* _Task details_: In the forum thread below, what did the contractors who lived in vans do with the per-diems they were allowed?

* _Text passage_:
I can readily identify with the health care part of your thinking. As a new Medicare recipient myself--one who has not had health care coverage during many years in the U.S.--I am conflicted about moving to a country where I cannot use it. That may ultimately prove to be a choice I can not afford, but for right now it is.

Your plan to try life on the road in a van sounds intriguing. Why not? What an adventure! Sure, it may not suit you through all the years left to you, but what a stimulating and engaging life while it does. 

.


----------



## lagoloo (Apr 12, 2011)

I'm with you, Turtle Too. Why not have a glorious road trip? She didn't say it was a forever plan.

As far as Medicare coverage is concerned, my husband and I have had much better medical experiences in Mexico than we had under Medicare in the U.S....so that's not as big a consideration as it may seem.

Let's hope everyone who contemplates a move thinks it through as thoroughly as she did. Too many people move here at great expense and can't wait to get back NOB after a short time. They didn't consider everything.


----------



## TundraGreen (Jul 15, 2010)

lagoloo said:


> I'm with you, Turtle Too. Why not have a glorious road trip? She didn't say it was a forever plan.
> 
> As far as Medicare coverage is concerned, my husband and I have had much better medical experiences in Mexico than we had under Medicare in the U.S....so that's not as big a consideration as it may seem.
> 
> Let's hope everyone who contemplates a move thinks it through as thoroughly as she did. Too many people move here at great expense and can't wait to get back NOB after a short time. They didn't consider everything.


I have some other friends who are doing the same thing. She is about to finish two years in Mexico with the Peace Corps. He is just retiring. They have purchased an RV and plan to live on the road for a year or a few.


----------



## horseshoe846 (Feb 8, 2017)

TurtleToo said:


> Your plan to try life on the road in a van sounds intriguing. Why not? What an adventure! Sure, it may not suit you through all the years left to you, but what a stimulating and engaging life while it does.


Living in a van is just a step above living on the street. 35 years ago I worked for the world's largest computer company. There was a project which lasted perhaps 4 years and several of the contractors I worked with lived in vans and pocketed the per-diems they were allowed. They would sleep in parking lots and wash in the bathrooms at work. Then they would drive home on weekends.

* _Information supplied_:
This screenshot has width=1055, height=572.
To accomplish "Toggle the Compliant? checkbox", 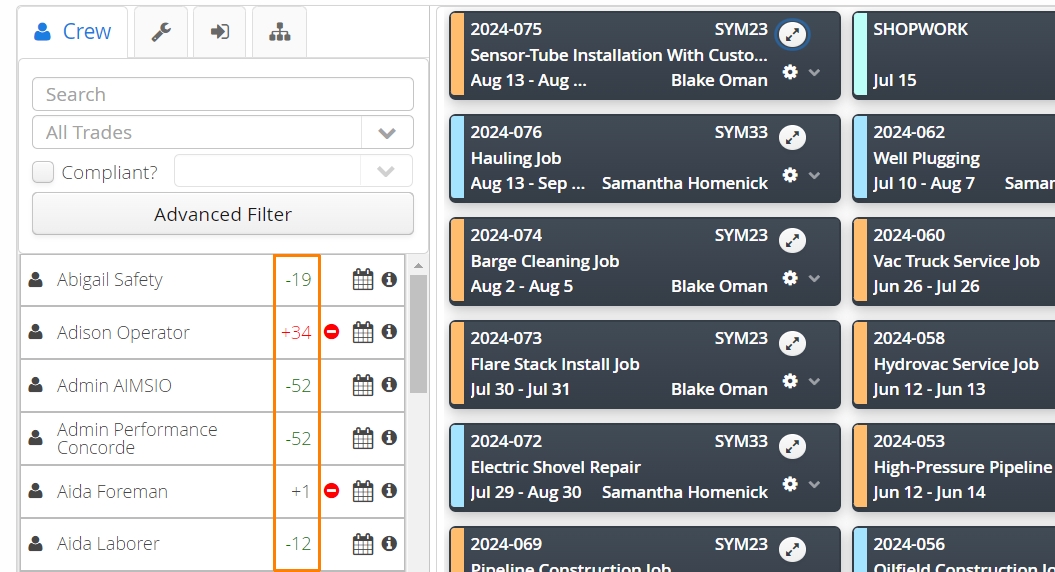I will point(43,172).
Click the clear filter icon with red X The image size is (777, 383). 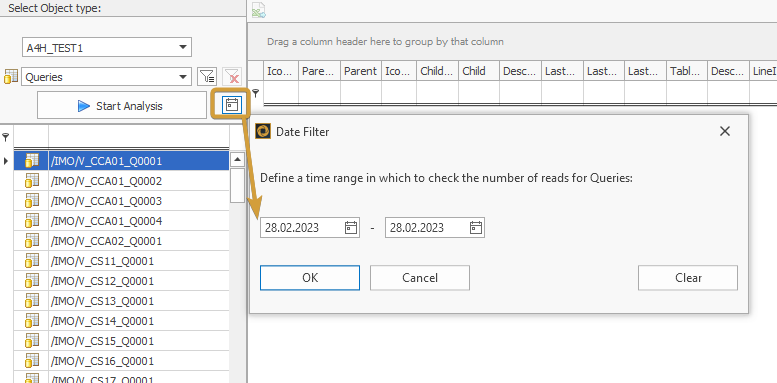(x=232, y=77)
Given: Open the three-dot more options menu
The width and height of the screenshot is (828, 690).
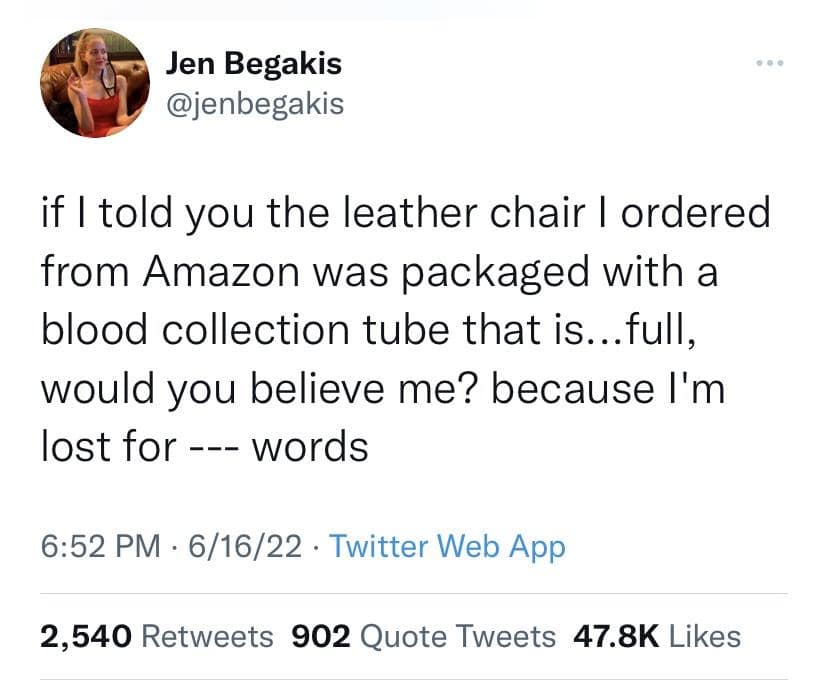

* _Written reply_: They pocketed them.